SOME GUY WHO KILLS PEOPLE

SOME GUY WHO KILLS PEOPLE

Ken (Kevin Corrigan) is 34 and works in an ice cream store. He’s often required to dress up as a life-sized ice cream cone on the street outside. His boss treats him like shit because he knows he can: Ken is fresh out of an asylum for the criminally insane, and lucky to have found work anywhere.

He lives in a small American town with his sardonic mother Ruth (Karen Black). It’s the type of town where it’s commonplace to invite local sheriff Walt (Barry Bostwick) round your house for tea – as Ruth often does.

This doesn’t really sit well with Ken’s out-of-office-hours pastime, a nocturnal way of exorcising the memories of being tormented by college mates in his youth - as illustrated in sepia-tainted flashbacks throughout the film.

On an evening, Ken dons a balaclava and hunts his former tormentors down one-by-one. Decapitations, limb-severing and multiple stab wounds are all left on the carefully placed corpses for Walt and his equally dim deputy Ernie (Eric Price) to mull over. If they can get beyond making puns over the dead bodies’ predicaments, they may just be able to fathom a pattern to the killings.

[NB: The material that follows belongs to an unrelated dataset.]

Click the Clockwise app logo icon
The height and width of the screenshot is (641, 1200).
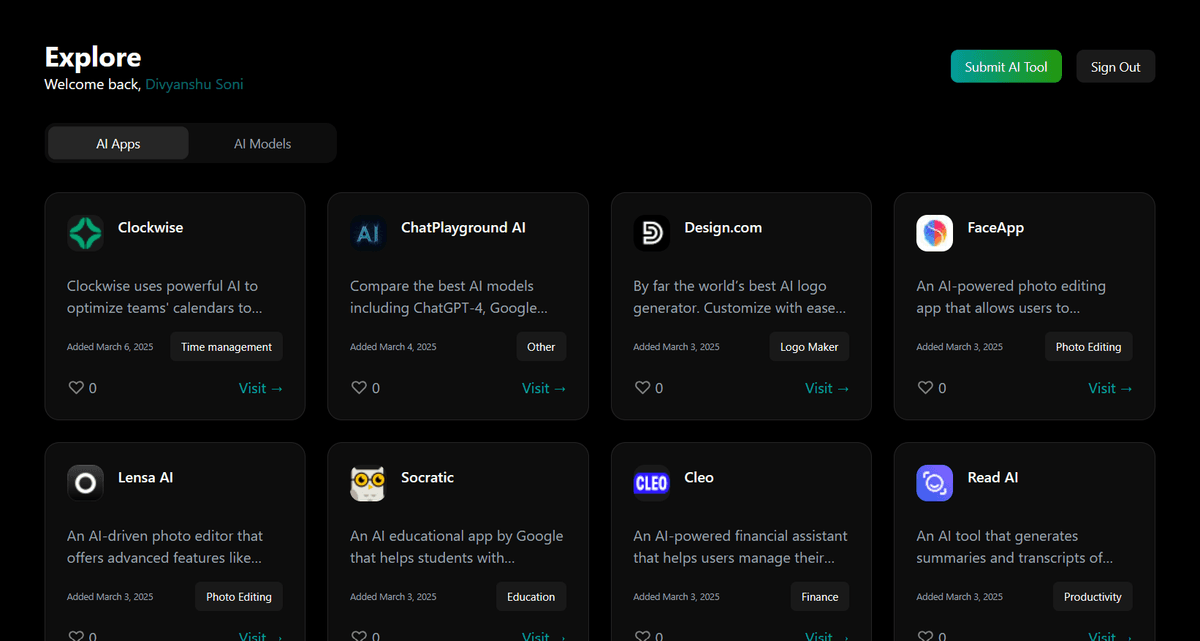[85, 233]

But for a while the killer definitely has the upper hand and the police are baffled – despite his taunting clues which they receive through the post following each murder.

Ken’s focus is compromised when Amy (Ariel Gade), his 11-year-old-daughter from a long-passed relationship, learns of his existence and flees her puritanical mother to move in with him.

Amy is bright, an ace basketball player, outgoing and smartly presented. She’s the polar opposite of dowdy, slobbish Ken, in fact. At first, he struggles to relate to her but, with Ruth’s typically acerbic form of encouragement, he gradually grows close to her.

So much so that he lets her persuade him into going on a date with admirer Stephanie (Lucy Davis). The date goes well, Ken obviously finding her engaging and attractive; she doesn’t run a mile when he tells her of his spell inside an institution.

So, Ken has a home with his mother, a doting smart daughter, a job, a new girlfriend and Irv (Leo Fitzpatrick) - a close mate who he works with. He becomes more sociable and things seem to finally be looking up for him.

But he also still has the compulsion to draw graphic illustrations depicting the slayings of those who made his life Hell years earlier. And his psychotic thoughts aren’t tempered any by locals taunting Stephanie for dating him, or the discovery that his daughter is being bullied at school …

Funny, intelligent and unpredictable, SOME GUY is an excellent low-budget genre piece that manages to find a near-perfect balance between humour and horror. Even murderers are people with lives, loves, concerns etc … y’know?

The murder scenes achieve real tension at times, director Jack Perez working off-kilter camera angles and gory kills into each set-piece to complement David Kitchens and Ben Zarai’s impressively comedy-free score. The finale is gripping, and even throws in a preposterous but workable twist.

Then there’s the comedy. Smart dialogue works well throughout. And whenever the cops turn up at the scene of each crime, they provide genuinely amusing comic relief from what has just occurred.

In truth, as good as Corrigan is at making you feel empathy for his character, it’s the bungling cops who get all the best lines and scenes. They’re often hilarious in a satisfyingly unforced manner. When they finally get their act together and start piecing their puzzle together, the transition from incompetent to semi-professional isn’t too difficult to accept.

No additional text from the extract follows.